GUANETHIDINE AND RELATED AGENTS. I. MECHANISM OF TIlE SELECTIVE BLOCKADE OF ADRENERGIC NEURONS AND ITS ANTAGONISM BY DRUGS

¹ Division of Clinical Pharmacology, Departments of Medicine and Pharmacology, Vanderbilt University School of Medicine, Nashville, Tennessee

The mechanism of the selective action of guanethidine and related drugs on adrenergic neurons and the blockade of this action by desipramine were investigated. H³-bethanidine, guanethidine and debrisoquin are accumulated in the heart of the rat against a concentration gradient by an energy-requiring transport mechanism. The uptake of H³-bethanidine by heart slices was found to be inhibited competitively by norepinephrine. Guanethidine, debrisoquin and bretylium also inhibited uptake competitively, as did tyramine, metaraminol and desipramine.

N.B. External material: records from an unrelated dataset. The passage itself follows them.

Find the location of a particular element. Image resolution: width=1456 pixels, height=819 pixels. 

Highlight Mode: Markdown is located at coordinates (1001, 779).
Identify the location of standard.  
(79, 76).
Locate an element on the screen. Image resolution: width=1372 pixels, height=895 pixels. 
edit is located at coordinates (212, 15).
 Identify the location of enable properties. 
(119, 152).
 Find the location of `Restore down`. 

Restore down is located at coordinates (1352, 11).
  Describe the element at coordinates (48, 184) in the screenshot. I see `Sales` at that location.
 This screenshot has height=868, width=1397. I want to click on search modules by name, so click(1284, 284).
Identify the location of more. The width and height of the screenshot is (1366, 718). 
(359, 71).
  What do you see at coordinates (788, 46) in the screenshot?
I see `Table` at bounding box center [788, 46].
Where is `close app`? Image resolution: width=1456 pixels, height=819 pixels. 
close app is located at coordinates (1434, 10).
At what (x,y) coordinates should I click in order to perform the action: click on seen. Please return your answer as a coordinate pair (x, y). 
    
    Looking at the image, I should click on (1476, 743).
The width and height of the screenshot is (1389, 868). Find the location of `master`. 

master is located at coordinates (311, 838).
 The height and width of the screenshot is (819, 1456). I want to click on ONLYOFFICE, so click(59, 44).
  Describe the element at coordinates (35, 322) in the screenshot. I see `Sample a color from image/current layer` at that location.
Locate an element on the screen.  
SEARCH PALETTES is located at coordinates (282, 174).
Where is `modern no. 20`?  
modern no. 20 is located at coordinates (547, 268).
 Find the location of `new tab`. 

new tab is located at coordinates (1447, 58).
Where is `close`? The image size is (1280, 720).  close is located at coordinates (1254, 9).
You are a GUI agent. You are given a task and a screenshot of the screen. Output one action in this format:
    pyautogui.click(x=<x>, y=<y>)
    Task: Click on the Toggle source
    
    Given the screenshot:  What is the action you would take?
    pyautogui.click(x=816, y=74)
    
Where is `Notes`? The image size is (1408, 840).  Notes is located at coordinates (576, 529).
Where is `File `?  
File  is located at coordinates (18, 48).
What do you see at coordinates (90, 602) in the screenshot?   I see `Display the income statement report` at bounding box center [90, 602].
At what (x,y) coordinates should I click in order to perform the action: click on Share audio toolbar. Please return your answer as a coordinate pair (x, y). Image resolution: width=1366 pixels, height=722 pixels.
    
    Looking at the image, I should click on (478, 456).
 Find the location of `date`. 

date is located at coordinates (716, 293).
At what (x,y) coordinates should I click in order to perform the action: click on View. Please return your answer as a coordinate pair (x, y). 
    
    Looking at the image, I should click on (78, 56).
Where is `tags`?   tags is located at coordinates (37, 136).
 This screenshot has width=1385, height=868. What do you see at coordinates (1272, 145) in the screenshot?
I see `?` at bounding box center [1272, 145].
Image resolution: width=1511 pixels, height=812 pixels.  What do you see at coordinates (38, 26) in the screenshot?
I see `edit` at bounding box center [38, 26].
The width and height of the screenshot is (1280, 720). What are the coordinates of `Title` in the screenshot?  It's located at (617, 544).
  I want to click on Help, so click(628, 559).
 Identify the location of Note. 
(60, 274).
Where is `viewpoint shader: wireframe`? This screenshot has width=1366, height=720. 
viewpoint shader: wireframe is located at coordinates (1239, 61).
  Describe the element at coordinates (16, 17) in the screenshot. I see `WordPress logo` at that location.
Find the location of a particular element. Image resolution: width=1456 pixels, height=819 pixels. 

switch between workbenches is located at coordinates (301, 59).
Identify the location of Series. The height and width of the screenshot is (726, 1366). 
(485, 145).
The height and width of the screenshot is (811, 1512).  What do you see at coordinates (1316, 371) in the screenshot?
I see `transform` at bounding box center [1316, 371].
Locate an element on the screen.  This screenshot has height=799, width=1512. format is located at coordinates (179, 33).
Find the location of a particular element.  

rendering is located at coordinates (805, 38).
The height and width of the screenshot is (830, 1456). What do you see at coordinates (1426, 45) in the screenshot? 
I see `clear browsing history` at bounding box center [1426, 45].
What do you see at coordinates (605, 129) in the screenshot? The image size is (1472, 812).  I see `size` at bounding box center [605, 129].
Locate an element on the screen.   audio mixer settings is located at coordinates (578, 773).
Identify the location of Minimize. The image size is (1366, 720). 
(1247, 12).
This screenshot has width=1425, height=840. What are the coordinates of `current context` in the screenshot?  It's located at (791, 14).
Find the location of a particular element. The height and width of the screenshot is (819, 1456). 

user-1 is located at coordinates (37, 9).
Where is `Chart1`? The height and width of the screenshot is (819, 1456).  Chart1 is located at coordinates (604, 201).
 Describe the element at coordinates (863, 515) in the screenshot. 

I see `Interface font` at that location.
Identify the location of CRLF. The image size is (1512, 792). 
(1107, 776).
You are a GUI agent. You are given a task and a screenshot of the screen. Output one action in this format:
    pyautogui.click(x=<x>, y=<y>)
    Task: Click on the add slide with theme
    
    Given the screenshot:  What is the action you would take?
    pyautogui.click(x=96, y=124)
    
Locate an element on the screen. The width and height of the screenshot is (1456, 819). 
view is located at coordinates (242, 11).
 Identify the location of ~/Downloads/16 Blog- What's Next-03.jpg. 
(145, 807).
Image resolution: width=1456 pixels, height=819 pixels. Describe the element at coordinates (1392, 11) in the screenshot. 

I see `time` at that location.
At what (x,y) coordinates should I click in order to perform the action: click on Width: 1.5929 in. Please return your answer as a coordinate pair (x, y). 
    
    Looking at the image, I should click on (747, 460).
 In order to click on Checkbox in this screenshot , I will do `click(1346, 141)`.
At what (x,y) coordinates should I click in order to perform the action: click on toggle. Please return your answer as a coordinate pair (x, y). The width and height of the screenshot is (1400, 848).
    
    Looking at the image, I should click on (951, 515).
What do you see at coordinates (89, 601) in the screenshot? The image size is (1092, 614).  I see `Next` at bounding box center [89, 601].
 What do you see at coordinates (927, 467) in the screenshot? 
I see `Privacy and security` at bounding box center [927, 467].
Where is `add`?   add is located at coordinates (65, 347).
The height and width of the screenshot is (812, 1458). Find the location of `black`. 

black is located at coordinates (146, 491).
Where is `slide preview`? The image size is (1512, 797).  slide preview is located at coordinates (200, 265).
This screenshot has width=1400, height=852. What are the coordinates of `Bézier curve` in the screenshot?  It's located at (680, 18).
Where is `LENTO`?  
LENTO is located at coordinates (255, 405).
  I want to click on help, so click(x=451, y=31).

Antagonism of the catecholamine-depleting effect of guanethidine on the guinea-pig heart by desipramine in vivo is associated with inhibition of the uptake of guanethidine by the heart. These studies indicate that guanethidine and related drugs block adrenergic neurons selectively because they are concentrated within these neurons by the membrane transport system that pumps norepinephrine into the neuron after its release. The necessity of the transport system for guanethidine's action is demonstrated by the loss of guanethidine's effect when its uptake is inhibited. This is the basis for a significant drug-drug interaction in man.